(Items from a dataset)
===============

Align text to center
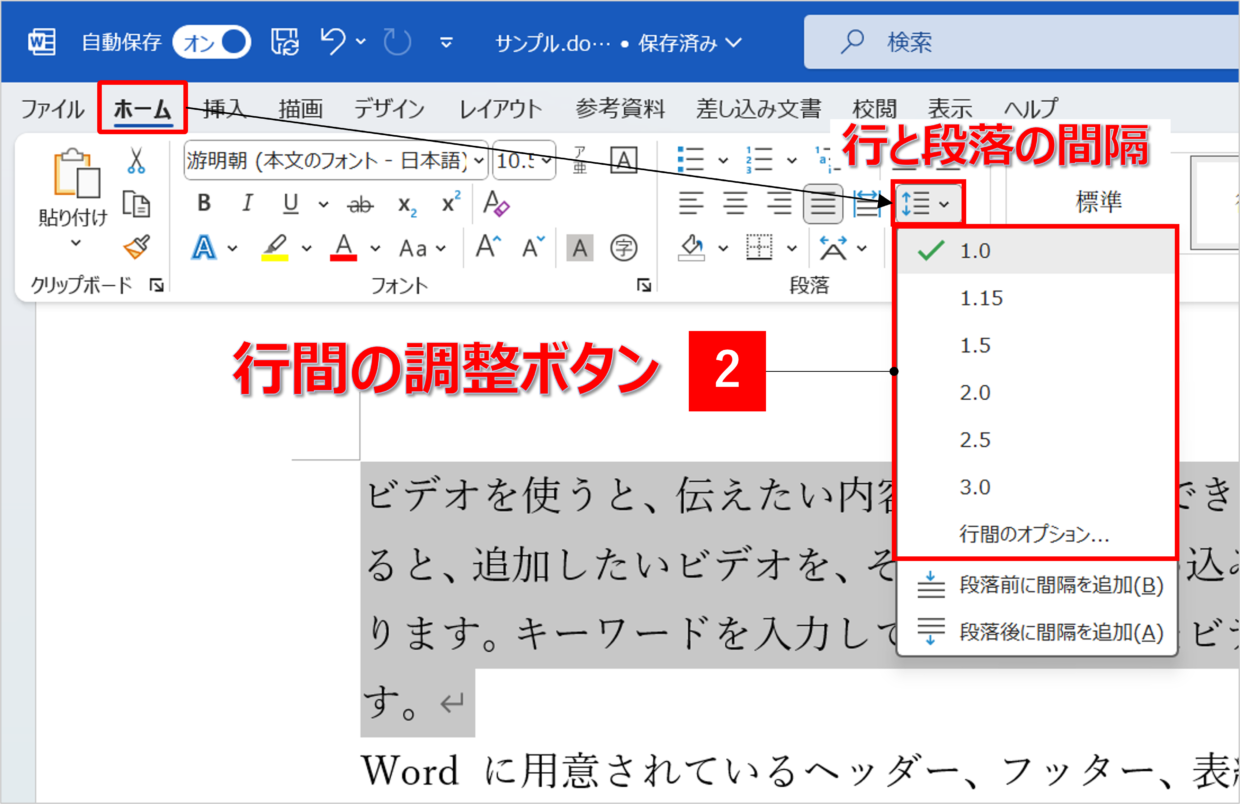 735,204
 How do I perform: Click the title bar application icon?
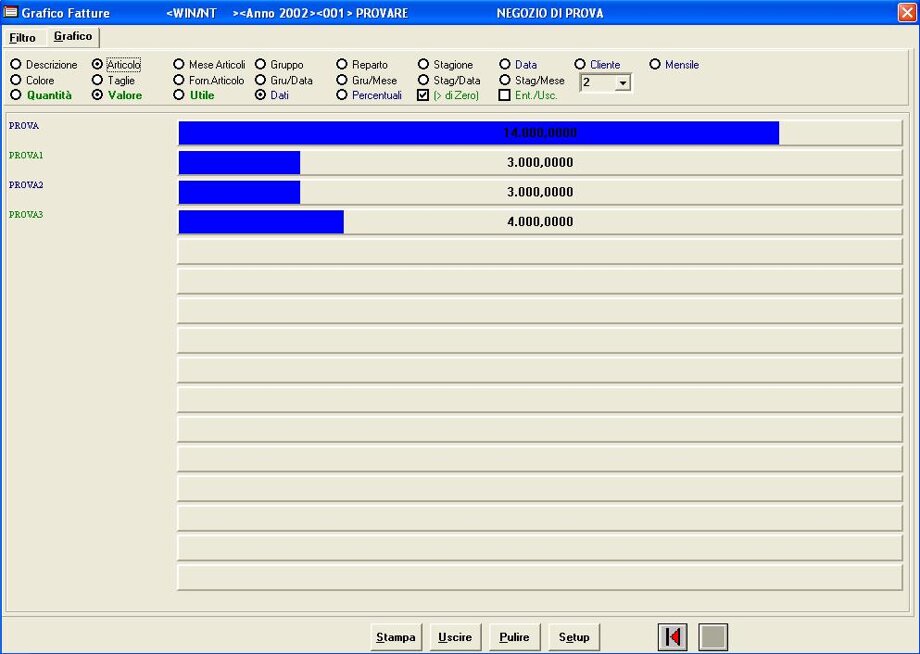coord(11,13)
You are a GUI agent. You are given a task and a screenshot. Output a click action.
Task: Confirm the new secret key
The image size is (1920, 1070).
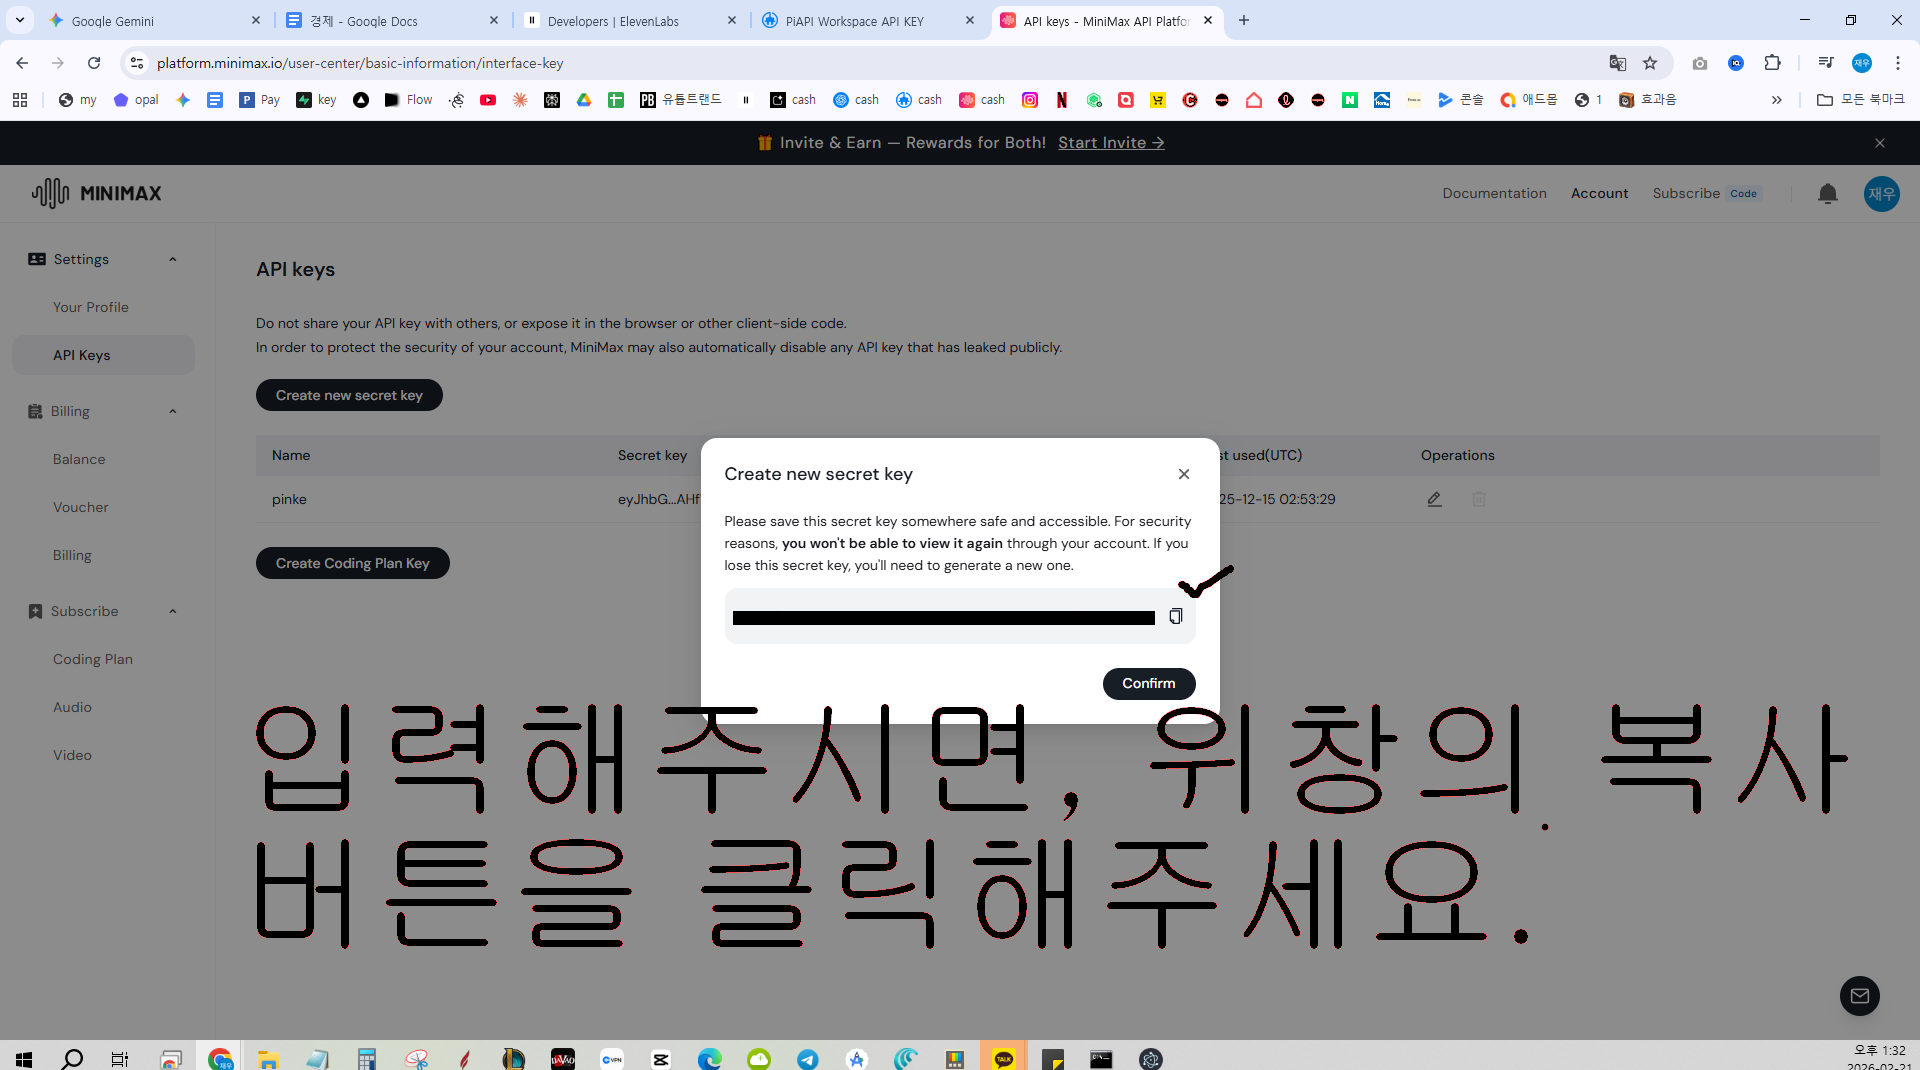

===============

**Exercise requirements:**
Lines from the one that contains "Task: Confirm the new secret key" through the last line of the data above are to be extracted exactly, with no pictures and no other lines.

**Expected output:**
Task: Confirm the new secret key
The image size is (1920, 1070).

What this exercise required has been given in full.